# [Document text]
....................

2023: Mark L. Latash, PhD

Mark Latash presented the 16th Glen E. Gresham Visiting Professorship lecture.

"Biological Movement: Health and Impaired Control of Its Stability"

Lecturer Biography

Mark L. Latash, PhD.

Mark Latash is a distinguished professor of kinesiology and director of the Motor Control Laboratory at The Pennsylvania State University. His research interests are focused on the control and coordination of human voluntary movements, movement disorders in neurological disorders and effects of rehabilitation. He is the author of “Control of Human Movement” (1993), “The Neurophysiological Basis of Movement” (1998, 2008, 2022), “Synergy” (2008), “Fundamentals of Motor Control” (2012), “Motor Control and Biomechanics: Defining Central Concepts” (with V.M. Zatsiorsky, 2016), and “Physics of Biological Action and Perception” (2019).

Latash has also edited 10 books. Two of those contained translations of classical monographs by Nikolai Bernstein, “Dexterity and Its Development” (1996) and “Bernstein’s Construction of Movements” (2020). He ha also published over 450 papers in refereed journals. He served as founding editor of the journal “Motor Control” (1996-2007) and as president of the International Society of Motor Control (2001-2005). He has served as director of the annual Motor Control Summer School series since 2004. He is a recipient of the Bernstein Prize in motor control.

....................

# [Input data]
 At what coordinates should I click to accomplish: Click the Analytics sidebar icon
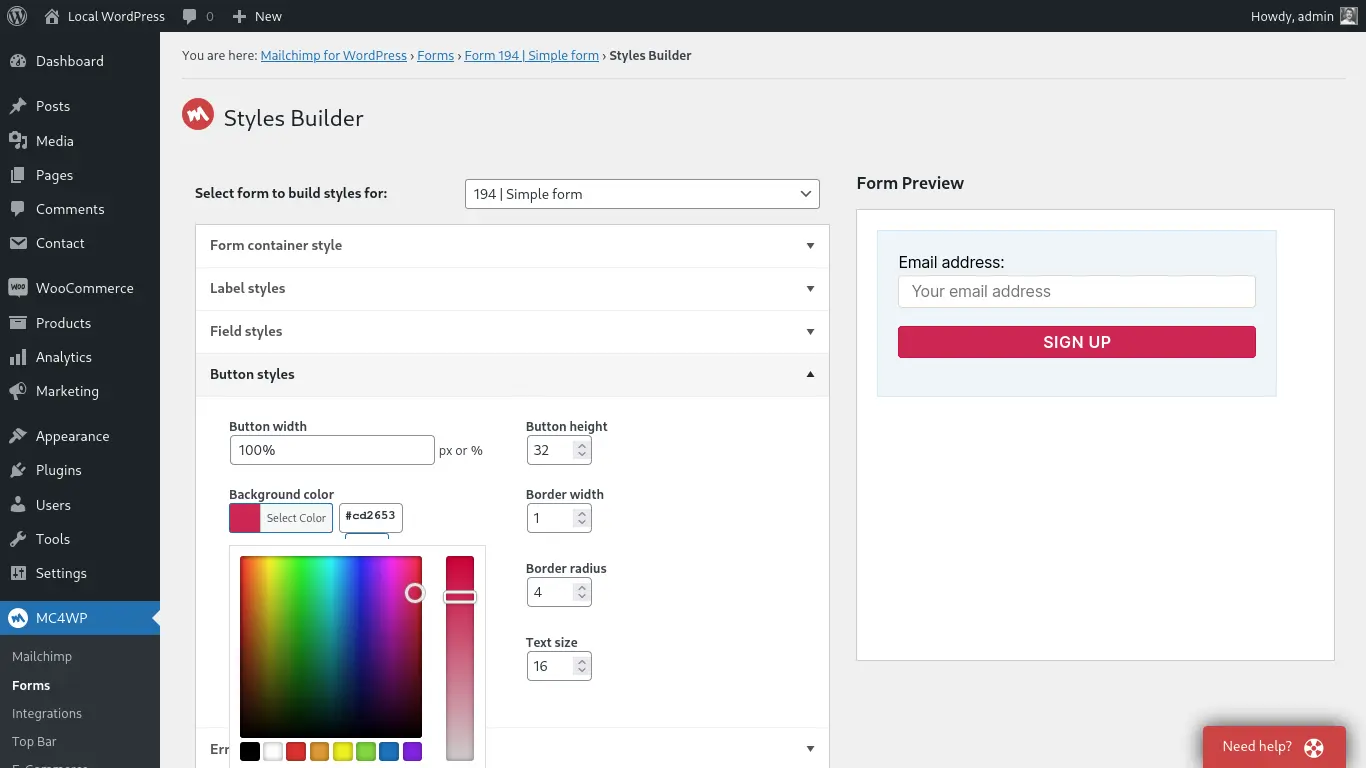pos(18,357)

....................

# [Instructions for the task]
Could you rewrite the lecture announcement, starting with "Mark Latash presented" and going on through "L. Latash, PhD.", with "Lecturer Biography" changed to "Speaker Biography"?

# [Solved exercise]
Mark Latash presented the 16th Glen E. Gresham Visiting Professorship lecture.

"Biological Movement: Health and Impaired Control of Its Stability"

Speaker Biography

Mark L. Latash, PhD.